OpenEvidence Raises $250M in Series D Funding, Reaching $12 Billion Valuation
Miami does not usually whisper when it decides to speak. OpenEvidence is no exception. The AI medical search company quietly announced a $250M Series D that doubled its valuation to $12B, and the...
Miami does not usually whisper when it decides to speak. OpenEvidence is no exception. The AI medical search company quietly announced a $250M Series D that doubled its valuation to $12B, and the silence around it said more than the noise most rounds try to make. When 40% of licensed U.S. physicians already use your product, you do not need theatrics. You let the evidence talk.
OpenEvidence was founded in October 2021 by Daniel Nadler and Zachary Ziegler to solve a problem every doctor knows and every system pretends is manageable. Medical knowledge now doubles every five years. Human recall does not. OpenEvidence stepped into that gap with a clinical search engine trained only on peer reviewed medicine, not internet soup, not vibes, not half remembered abstracts. What it delivers is synthesis with citations, answers that show their work, and speed that fits into a real exam room, not a demo slide.

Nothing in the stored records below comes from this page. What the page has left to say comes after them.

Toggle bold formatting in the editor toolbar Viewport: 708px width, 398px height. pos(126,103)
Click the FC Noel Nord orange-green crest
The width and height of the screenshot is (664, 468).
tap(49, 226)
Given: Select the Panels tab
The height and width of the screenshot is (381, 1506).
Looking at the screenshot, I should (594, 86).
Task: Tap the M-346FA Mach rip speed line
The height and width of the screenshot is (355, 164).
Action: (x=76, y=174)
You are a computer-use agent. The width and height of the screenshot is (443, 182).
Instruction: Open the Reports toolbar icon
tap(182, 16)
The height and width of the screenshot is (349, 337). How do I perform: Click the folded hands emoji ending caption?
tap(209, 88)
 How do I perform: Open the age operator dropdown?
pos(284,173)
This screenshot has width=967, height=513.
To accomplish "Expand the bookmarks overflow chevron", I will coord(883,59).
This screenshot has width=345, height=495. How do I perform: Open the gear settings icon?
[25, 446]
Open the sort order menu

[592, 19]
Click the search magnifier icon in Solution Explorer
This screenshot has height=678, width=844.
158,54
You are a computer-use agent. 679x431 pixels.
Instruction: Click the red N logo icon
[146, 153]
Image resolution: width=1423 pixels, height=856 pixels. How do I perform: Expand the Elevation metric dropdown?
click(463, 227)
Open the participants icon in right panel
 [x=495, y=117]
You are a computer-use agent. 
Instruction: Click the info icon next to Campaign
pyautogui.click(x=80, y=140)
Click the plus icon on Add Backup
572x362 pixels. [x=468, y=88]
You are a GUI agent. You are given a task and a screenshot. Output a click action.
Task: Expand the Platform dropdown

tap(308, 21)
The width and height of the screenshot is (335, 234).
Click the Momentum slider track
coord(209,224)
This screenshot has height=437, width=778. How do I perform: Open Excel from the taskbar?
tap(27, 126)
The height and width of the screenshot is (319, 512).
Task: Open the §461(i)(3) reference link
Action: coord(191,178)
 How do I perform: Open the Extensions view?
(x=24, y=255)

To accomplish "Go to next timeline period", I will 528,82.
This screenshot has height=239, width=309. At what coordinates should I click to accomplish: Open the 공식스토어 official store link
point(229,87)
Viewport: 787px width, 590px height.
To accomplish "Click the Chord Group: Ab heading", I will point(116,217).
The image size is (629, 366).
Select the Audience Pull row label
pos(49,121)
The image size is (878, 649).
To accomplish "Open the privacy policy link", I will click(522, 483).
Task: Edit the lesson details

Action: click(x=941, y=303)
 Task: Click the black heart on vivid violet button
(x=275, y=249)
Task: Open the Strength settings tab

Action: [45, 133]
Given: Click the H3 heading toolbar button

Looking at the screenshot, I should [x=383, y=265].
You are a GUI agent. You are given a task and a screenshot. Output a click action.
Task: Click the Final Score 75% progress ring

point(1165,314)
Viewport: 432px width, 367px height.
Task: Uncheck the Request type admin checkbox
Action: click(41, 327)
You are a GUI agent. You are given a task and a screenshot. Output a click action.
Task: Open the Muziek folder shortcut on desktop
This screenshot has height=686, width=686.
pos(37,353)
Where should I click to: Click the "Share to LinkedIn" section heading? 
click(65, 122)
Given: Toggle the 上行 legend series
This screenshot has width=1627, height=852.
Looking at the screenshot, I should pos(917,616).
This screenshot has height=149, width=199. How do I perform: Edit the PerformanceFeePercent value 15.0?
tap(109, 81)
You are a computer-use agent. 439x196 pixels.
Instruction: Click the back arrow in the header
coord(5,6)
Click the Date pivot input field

The traction is not theoretical. More than 430,000 verified physicians across over 10,000 hospitals use OpenEvidence. 18M clinical consultations ran through the platform in December 2025 alone. Over 100M Americans were treated last year by doctors using it at the point of care. Adoption spreads almost entirely by word of mouth, which in medicine is the hardest referral economy in the world. Doctors do not recommend tools that waste time or get things wrong.
This Series D was co-led by Thrive Capital and DST Global, with continued backing from Google Ventures and Nvidia. It follows a valuation climb from $1B in February 2025 to $12B less than a year later. That pace does not come from pitch decks. It comes from daily clinical dependency. When physicians trust a system during real decisions, capital tends to follow without much persuasion.
Under the hood, OpenEvidence runs a multi model architecture that routes each question to the right specialist AI, mirroring how care teams actually work. 35M peer reviewed articles. One hundred sixty specialties. Integrated guidelines from NCCN, ACC, AMA, and others. Features like DeepConsult and OpenEvidence Visits are designed to think while clinicians move, not after hours when mistakes get made.
Daniel Nadler brings scars from building Kensho and a personal reason rooted in medical error. Zachary Ziegler brings the research depth to make ambition behave. Travis Zack grounds it in clinical reality. Together they built something rare in AI right now, a product that physicians use not because it is impressive, but because it is useful.